Storing a Cookie on the browser's computer

Once a browser receives a Set-Cookie instructions it immediately decides what to do with it. It essentially has 4 choices:
  1. Reject the request. Don't store the cookie and never return the reminder on subsequent requests.
  2. Accept the request, but limit the life span of the cookie not to what is asked for in the specific request but rather only to the length of the browser session. This is essentially turning a "persistent" cookie into a "session" cookie.
  3. Accept the request, but limit the circumstances under which the cookie is returned to first party context (see later description).
  4. Fully accept the request
Where and how the cookie is actually stored depends not only on the browser but the browser version. Session cookies are in fact typically never committed to persistent storage on the computer's hard drive. Persistent cookies are usually written in some way to the hard drive. Persistent cookies are typically stored in some in accordance with the rules set forth by the browser. Note that the cookie doesn't get to decide where it is stored. That is completely dictated by the browser.

It is very much worth noting that cookies actually store exceedingly small amounts of data. zip=90210 represents 9 bytes of data. By comparison music is usually stored at around 963062 bytes per minute, meaning one 3 minute song at 2,889,186 would represent about 321,000 name values pairs like zip=90210. Note this is NOT a perfectly accurate comparison, but it conveys the basic message that cookies aren't eating up your hard drive.

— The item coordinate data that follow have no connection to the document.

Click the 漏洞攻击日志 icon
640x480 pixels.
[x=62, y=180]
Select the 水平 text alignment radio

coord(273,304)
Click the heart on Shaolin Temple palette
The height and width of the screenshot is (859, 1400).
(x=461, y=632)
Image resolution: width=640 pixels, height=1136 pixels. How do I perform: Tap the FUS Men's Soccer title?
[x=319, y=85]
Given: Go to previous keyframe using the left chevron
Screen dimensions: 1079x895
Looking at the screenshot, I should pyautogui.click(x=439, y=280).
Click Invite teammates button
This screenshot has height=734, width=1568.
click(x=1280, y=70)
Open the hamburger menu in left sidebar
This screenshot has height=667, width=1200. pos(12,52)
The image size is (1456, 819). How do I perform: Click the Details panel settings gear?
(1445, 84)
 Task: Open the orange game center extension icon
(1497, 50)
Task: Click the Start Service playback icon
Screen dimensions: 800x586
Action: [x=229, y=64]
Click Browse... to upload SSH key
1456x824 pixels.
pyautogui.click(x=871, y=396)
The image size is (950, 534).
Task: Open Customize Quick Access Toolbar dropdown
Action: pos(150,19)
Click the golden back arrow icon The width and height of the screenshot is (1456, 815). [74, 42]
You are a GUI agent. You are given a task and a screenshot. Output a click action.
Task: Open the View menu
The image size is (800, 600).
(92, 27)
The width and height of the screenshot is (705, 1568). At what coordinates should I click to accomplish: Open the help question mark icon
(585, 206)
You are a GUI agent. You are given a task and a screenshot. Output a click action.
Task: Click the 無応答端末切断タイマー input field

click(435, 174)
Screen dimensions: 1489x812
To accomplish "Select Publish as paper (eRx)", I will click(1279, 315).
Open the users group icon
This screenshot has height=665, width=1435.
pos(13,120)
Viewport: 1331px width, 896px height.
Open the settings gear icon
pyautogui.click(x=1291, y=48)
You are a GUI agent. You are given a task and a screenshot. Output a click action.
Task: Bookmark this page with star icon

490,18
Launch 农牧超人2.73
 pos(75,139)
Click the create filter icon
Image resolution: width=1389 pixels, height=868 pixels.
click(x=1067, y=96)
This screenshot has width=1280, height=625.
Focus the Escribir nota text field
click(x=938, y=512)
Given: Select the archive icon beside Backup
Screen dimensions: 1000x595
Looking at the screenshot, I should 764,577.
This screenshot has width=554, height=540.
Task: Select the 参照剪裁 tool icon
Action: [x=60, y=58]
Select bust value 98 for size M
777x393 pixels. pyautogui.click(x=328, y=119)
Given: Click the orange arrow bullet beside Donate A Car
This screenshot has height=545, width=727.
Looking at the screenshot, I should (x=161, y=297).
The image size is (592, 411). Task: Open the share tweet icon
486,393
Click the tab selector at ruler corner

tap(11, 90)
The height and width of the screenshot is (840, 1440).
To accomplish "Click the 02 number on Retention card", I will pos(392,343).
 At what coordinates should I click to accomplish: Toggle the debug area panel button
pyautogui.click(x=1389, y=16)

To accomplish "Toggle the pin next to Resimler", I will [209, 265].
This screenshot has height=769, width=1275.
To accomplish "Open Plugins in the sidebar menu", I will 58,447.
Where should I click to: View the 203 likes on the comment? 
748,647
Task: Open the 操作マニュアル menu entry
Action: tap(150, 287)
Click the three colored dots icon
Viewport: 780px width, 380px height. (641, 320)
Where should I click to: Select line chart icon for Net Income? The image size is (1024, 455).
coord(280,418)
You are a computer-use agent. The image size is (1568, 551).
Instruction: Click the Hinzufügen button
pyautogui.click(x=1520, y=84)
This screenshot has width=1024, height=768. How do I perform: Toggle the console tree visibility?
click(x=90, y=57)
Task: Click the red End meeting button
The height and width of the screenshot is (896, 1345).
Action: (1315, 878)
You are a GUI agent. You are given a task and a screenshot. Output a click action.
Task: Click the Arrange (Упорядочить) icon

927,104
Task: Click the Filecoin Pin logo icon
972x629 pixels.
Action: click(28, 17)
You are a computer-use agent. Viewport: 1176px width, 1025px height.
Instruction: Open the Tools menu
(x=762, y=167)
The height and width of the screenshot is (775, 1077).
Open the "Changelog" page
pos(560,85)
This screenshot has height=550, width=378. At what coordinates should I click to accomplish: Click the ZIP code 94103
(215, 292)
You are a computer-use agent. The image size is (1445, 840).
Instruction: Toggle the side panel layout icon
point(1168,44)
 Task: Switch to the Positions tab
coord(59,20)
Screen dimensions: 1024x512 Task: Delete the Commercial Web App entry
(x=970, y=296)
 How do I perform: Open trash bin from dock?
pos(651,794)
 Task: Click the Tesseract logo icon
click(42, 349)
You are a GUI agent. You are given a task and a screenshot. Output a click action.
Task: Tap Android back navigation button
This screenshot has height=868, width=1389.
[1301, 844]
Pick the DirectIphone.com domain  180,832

Additionally cookies are merely data which is accessed by your web browser. They are not code which operates on its own. They interact only with your browser and not the underlying operating system. They do not *slow computer performance, cause pop-ups or any other such nonsense.

*To be 100% technically correct it is fair to mention that if too many cookies of large size are stored and replayed with requests to a website/service it could in effect slow that connection by creating a larger request. This is really a bit pedantic and as a practical matter not really a consideration for those not on 14.4k modems (circa 1992).